3. I am still messy and disorganized, but I cope/hide it much better now. These days, I know I need visual order to be calm and that cluttered surfaces stress me the fuck out, so at home I take the time to tidy throughout the day. My apartment looks lovely to guests. But if you look inside my bulging closets, dresser drawers, handbags, cabinets, or personal paper files, you would see that there is no internal order. These spaces are chaos zones that I will clean out in twice yearly binges (after which things generally degenerate again in a week.) I spend more time hanging out in my living room than in my closet so I prioritize straightening the living room. Of course, every morning is terrible when it takes me thirty real minutes to get dressed because I can’t find a clean pair of leggings.
4. Same deal with work. My entire professional career up to now has involved administrative and project management work which has required a ton of organization and self-direction. Faking it till I made it luckily worked ok for a time, as I learned to use strategies such as blocking out my time and tasks every day, and “achieving through procrastination” by knocking out tasks as a way to avoid doing something else. But I would have bad days when hours would go by of spinning my wheels because I could. not. force myself to concentrate. (Negative credit to my incredibly noisy open-plan office.) I spent untold hours doing unreported overtime since it was often only possible to focus when the office was finally quiet, and I wasn’t receiving a new email every ten minutes. I want to never do this again. (Just to head things off – advice to switch careers/industries is not gonna be helpful at this time. Believe me, I have a good handle on what I am good at and while I know there are jobs out there in which I wouldn’t need to be organized or self-directed, those are generally an even bigger mismatch for me for other reasons. “Just work from home” is also not a solution since my home is tiny and full of its own distractions, plus not every organization allows/encourages it.)
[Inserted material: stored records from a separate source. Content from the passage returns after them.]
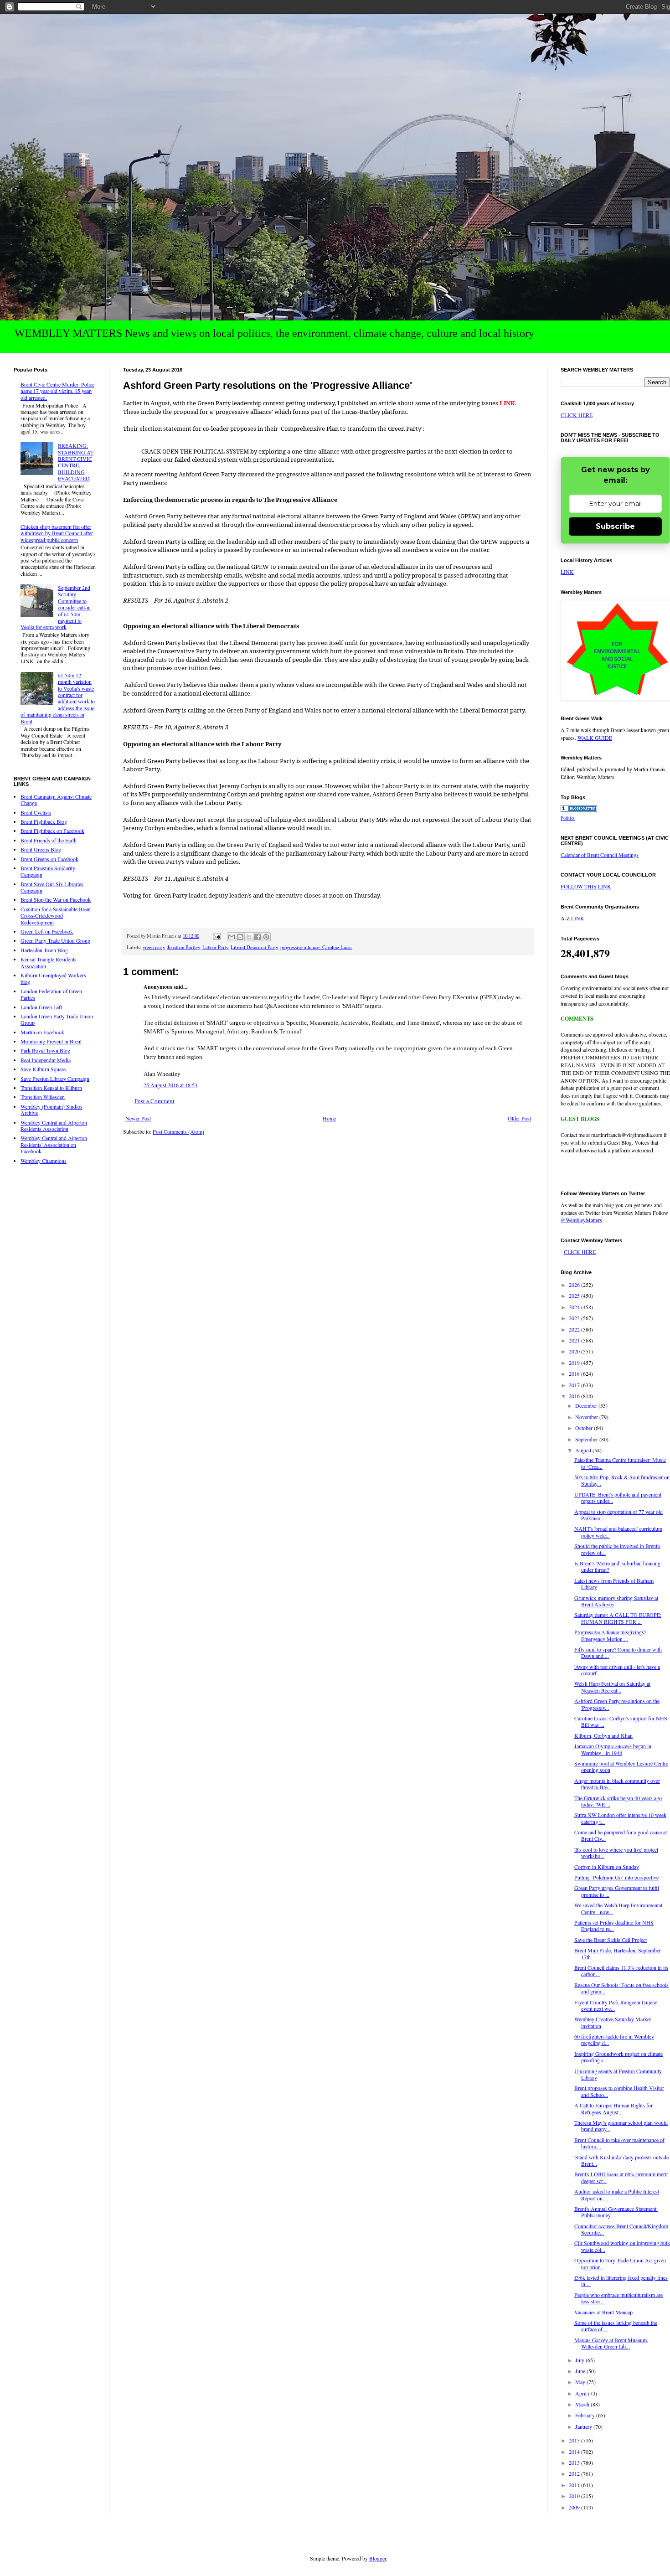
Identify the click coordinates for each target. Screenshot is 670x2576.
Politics (568, 818)
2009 (575, 2507)
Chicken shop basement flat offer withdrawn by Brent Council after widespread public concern (57, 533)
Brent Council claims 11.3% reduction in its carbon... (621, 1970)
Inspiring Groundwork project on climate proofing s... (618, 2057)
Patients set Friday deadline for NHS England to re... (614, 1925)
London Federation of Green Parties (51, 994)
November (587, 1416)
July (580, 2360)
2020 (575, 1351)
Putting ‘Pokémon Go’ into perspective (616, 1877)
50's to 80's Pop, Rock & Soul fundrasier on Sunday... (622, 1480)
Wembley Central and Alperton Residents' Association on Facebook (54, 1144)
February (585, 2415)
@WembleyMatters (581, 1219)
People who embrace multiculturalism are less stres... (618, 2298)
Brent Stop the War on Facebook (56, 899)
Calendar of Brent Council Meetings (600, 854)
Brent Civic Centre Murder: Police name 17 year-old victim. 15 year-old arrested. (57, 391)
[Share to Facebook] (257, 936)
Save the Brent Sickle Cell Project (610, 1939)
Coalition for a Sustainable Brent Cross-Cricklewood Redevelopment (56, 915)
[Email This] (231, 936)
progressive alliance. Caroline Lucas (316, 947)
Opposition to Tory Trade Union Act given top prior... (620, 2263)
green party (154, 947)
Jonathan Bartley (183, 947)
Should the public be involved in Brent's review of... (617, 1549)
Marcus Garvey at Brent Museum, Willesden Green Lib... (611, 2343)
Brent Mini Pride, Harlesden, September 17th (617, 1953)
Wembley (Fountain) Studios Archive (51, 1109)
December (586, 1405)
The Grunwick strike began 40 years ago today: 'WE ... (618, 1801)
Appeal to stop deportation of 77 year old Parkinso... (618, 1515)
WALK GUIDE (594, 737)
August (584, 1450)
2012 (575, 2473)
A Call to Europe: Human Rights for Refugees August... (613, 2108)
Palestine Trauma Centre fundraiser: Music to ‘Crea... (620, 1463)
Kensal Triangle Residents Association (49, 962)
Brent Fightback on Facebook (52, 830)
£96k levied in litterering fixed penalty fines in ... (621, 2280)
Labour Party (215, 947)
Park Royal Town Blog (45, 1050)
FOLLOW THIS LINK (586, 886)
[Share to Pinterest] (266, 936)
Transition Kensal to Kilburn (51, 1087)
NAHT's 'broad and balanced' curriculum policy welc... (618, 1531)
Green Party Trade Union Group (55, 940)
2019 (575, 1362)
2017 (575, 1385)
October (584, 1427)
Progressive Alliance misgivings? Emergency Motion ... (610, 1635)
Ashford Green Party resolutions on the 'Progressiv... (617, 1704)
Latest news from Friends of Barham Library (614, 1583)
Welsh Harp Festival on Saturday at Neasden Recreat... (612, 1686)
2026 (575, 1284)
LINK (567, 571)
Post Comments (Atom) (178, 1131)
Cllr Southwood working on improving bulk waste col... (622, 2246)
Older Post (519, 1118)
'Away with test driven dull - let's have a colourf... (617, 1670)
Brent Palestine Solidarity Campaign (48, 871)
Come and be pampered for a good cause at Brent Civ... (620, 1835)
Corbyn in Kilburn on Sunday (606, 1866)
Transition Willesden (43, 1096)
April (581, 2393)
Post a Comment (154, 1101)
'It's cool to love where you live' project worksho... (616, 1852)
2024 (575, 1307)
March (583, 2404)
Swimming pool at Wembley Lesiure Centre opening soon (621, 1766)
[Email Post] (216, 936)
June (581, 2371)
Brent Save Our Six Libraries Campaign (52, 887)
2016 (575, 1395)
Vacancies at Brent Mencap (603, 2312)
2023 (575, 1318)
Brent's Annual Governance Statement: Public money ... (616, 2212)
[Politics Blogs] (579, 809)
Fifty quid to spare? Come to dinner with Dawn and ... (618, 1652)
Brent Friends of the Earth (49, 840)
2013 (575, 2462)
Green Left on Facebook (47, 931)
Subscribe (615, 526)
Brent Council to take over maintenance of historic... (619, 2143)
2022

5. I can barely keep up with the daily demands of life, let alone put in steady effort on passion projects. When I have free time I fritter it away. I have never had any long-term goals. People who can achieve things like getting graduate level education, buying a house or raising children amaze me. I can’t do marathons. But I am aces at taking on new challenges in little sprints, such as organizing a move, getting to a volunteer session if someone asks me to be there at a particular date and time, giving feedback on an essay for a friend that they are going to send in the next ten minutes, etc.
6. Things that help: getting better than adequate sleep every day. Very low-moderate amounts of caffeine. Unfortunately caffeine destroys my sleep, which is why I am super apprehensive of ADHD medication. It’s also really easy for me to have too much and tip over into hyperfocus on something I shouldn’t be doing (usually screwing around online.) Making to-do lists. Taking frequent breaks to walk around. Having regularly scheduled check-ins with supervisors. Working in the mornings or evenings (afternoons are terrible.) Working in quiet, boring, distraction-free spaces with good natural lighting.
Thank you for reading, and any help/hope you can offer!